CHAPTER 5

“The Korean War: An Endless War Forgotten in the Haze of American Exceptionalism”

“We know we can’t stand for peace on one foot and war on the other.”

—Eslanda Robeson1

“. . . we have killed, maimed and rendered homeless a million Koreans, all in the name of preserving western civilization. U.S. troops have acted like beasts, as do all aggressive, invading, imperialist armies. North and South of the 38th parallel, they have looked upon the Korean people with contempt, called them filthy names, raped their women, lorded it over old women and children, and shot prisoners in the back . . .”

—Paul Robeson2

Not long after his inauguration as the 45th president of the United States, Donald Trump wasted no time in racheting up tensions with the Democratic Republic of Korea (DPRK), known to many Americans as North Korea. The DPRK was accused by American media, military, and political officials of testing intercontinental ballistic missiles (ICBM) that possessed the capabilities of reaching American shores. Trump hurled insults at DPRK leader Kim-Jong Un, calling the head of state a “madman” and a “Rocket Man.” Kim Jong-Un lashed back by labeling Trump a “deranged” leader. The new administration’s war of words over the DPRK’s missile tests facilitated war provocations in the form of increased sanctions and military exercises directed at the “rogue regime.”

The DPRK and neighboring South Korea responded to Trump’s belligerence with manuevers toward peace. It started during the Winter Olympics when the leaders of the two countries agreed to form a joint women’s hockey team. Numerous talks between the heads of state of the DPRK, South Korea, and China ensued over the following months. The DPRK invited Donald Trump to meet with Kim Jong-Un in March of 2018. In a stunning reversal of policy, Trump accepted the invitation. When the summit finally occurred in June of that year, Trump agreed to halt joint military exercises between the U.S. and South Korea in exchange for the denuclearization of the DPRK. A step toward peace was made.

However, the corporate media and the entire ruling class saw the summit differently. Democrats and Republicans alike expressed distrust in the DPRK’s willingness to comply with the agreement. The corporate media slammed Trump for meeting with Kim Jong-Un, a sworn enemy of the American nation-state. Jong-Un was depicted as a crazed dictator that didn’t deserve a pass from an American president. Such coverage proved that the corporate media and the mainstream of both parties were just as hawkish toward the DPRK if not more so than Trump.

> **Exercise requirements**
1. For each statement about the Korean War chapter, say yes if it agrees with the chapter or no if it does not, and quote the chapter's deciding words exactly. (a) Trump accepted the DPRK's invitation to meet with Kim Jong-Un. (b) The joint women's hockey team came about during the Summer Olympics. (c) At the June summit, Trump agreed to expand joint military exercises with South Korea.
2. Print the part of the Korean War chapter from "The DPRK and" to "peace was made.".

> **Given data**
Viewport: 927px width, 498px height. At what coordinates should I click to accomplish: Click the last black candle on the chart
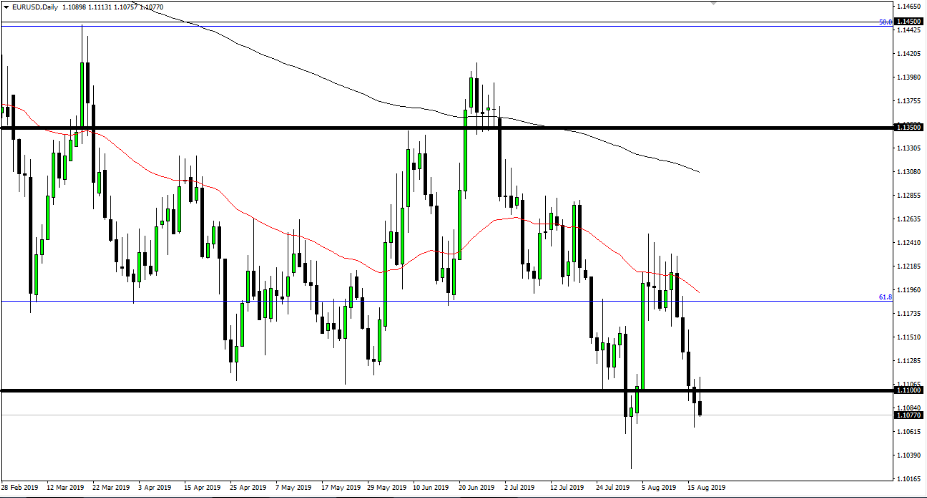point(701,408)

> **Per-task answers**
1.
(a) Yes: "In a stunning reversal of policy, Trump accepted the invitation."
(b) No: "It started during the Winter Olympics when the leaders of the two countries agreed to form a joint women’s hockey team."
(c) No: "Trump agreed to halt joint military exercises between the U.S. and South Korea in exchange for the denuclearization of the DPRK."

2.
The DPRK and neighboring South Korea responded to Trump’s belligerence with manuevers toward peace. It started during the Winter Olympics when the leaders of the two countries agreed to form a joint women’s hockey team. Numerous talks between the heads of state of the DPRK, South Korea, and China ensued over the following months. The DPRK invited Donald Trump to meet with Kim Jong-Un in March of 2018. In a stunning reversal of policy, Trump accepted the invitation. When the summit finally occurred in June of that year, Trump agreed to halt joint military exercises between the U.S. and South Korea in exchange for the denuclearization of the DPRK. A step toward peace was made.